2020 Midwest Heat Wave Forecast: It’s in the Probabilities

CropProphet, which provides weather-based forecasts of grain yield and production, is created by Prescient Weather. We have a second product, called the World Climate Service (WCS), which is designed to support energy and commodity meteorologists and grain traders as they seek to improve not only their long-range forecasting process but also the communication of weather-related risk. WCS enables long-range forecasting backed by the best science available.

Midwest Heat Wave Possibilities

The current long-range forecast includes a few interesting signals that we highlight here. WCS allows for the comparison of dynamical weather forecast models that are run many days into the future. The ECMWF model, for example, is run to 46 days into the future on Mondays and Thursdays each week. We post-process this information to extract useful information about the probabilities of specific weather and climate events happening in the weeks ahead.

It’s well known that a deterministic forecast for a specific day many days in advance is not useful. Will the temperature in Iowa City on July 15th be 90 oF? We have no idea. Do temperatures in Iowa for the week between July 13th and July 19th have a greater than normal probability of being above average? Yes, according to the information below from WCS.

Statistical Forecast Support

The World Climate Service provides users access to long-range dynamical forecast models (i.e. weather forecast models), statistical models, and analog analysis tools. A statistical model is a prediction of future climate conditions based only on what has happened in the past, such as the most recent two to six weeks. Histories of weather data that span as much as 70 years into the past are used to find the statistical relationships that make up the past.

The WCS statistical forecast is called SubR. It placed first in the “Forecast Rodeo“, a long-range (“sub-seasonal”) forecasting contest held by the US Bureau of Reclamation. It uses what has occurred over the prior two to six weeks to predict climate variations three to six weeks into the future.

The SubR forecast as of June 29, 2020 is shown below.

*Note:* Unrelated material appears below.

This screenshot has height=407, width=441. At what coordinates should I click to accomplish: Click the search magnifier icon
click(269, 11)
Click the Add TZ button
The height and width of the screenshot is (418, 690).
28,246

SubR Midwest Heat Wave Forecast
SubR Midwest Heat Wave Forecast

These maps show the progression of the forecast for the week ending July 19th, 2020, with the bottom map issued five weeks ahead, and the top map issued 3 weeks ahead. The forecast is remarkably consistent. This consistency is one signal of the likelihood of the forecast being correct.

SubR & MME

In research we have conducted regarding the accuracy of SubR, we discovered that when SubR and our multi-model ensemble (MME) dynamical forecasts have similar patterns, the dynamical model forecast is more reliable.

Looking at the current three week temperature forecast from SubR and the MME, we see some similarity in the patterns.

MME and SubR comparison: Midwest Heat Wave Forecast
MME and SubR comparison

Note that the MME data (the top map) shows the probability of above-normal, near-normal, or below-normal temperatures occurring. It’s a probabilistic forecast because the dates are too far into the future for a deterministic forecast (i.e. a forecast for a specific temperature on a day that’s two or more weeks into the future).

SubR Skill

Mid-summer also happens to be the time of year when SubR skill is at its greatest in the Midwest of the US.

MME Forecast Progression

Just as we can review the forecast progression of SubR, we can also look at the dynamical model forecast progression.

MME Forecast Progression: Midwest Heat Wave 2020
MME Forecast Progression

As the analysis shows, the week five forecast included a 40-50% chance of significantly greater than normal temperatures in the Midwest. This probability signal faded for the week 4 forecast but reemerged for the week 3 forecast.

Summary: Signals of a Midwest Heat Wave

Long-range forecasting is hard. A user of long-range forecasts looking for trading opportunities has to interpret a wide range of information to estimate the probability of a specific event occurring. In this case, we are looking at the likelihood of a heatwave occurring in mid-July in the US Midwest. Our science-driven tools tell us:

  1. The statistical forecast indicates a heat wave event is relatively likely. In this case, the warmer than normal temperatures occurring now in the Midwest are likely to continue, according to SubR.
  2. The multi-model dynamical forecast analysis suggests higher than normal probabilities of warmer than normal conditions in mid-July.
  3. Our research indicates that when SubR and the MME broadly agree over a targeted region, the MME reliability increases.
  4. Summer is the season of peak accuracy for SubR.

These signals suggest an enhanced likelihood of a Midwestern heatwave. Subsequent forecast updates will provide important refinements of forecast confidence, and it is important to bear in mind that long-range forecasts are best interpreted in probability terms. While it is unlikely, it is still possible that the opposite outcome (cooler than normal, in this case) could occur; but the best information available points towards warmer than normal conditions happening in the US Midwest between July 13th and July 19th.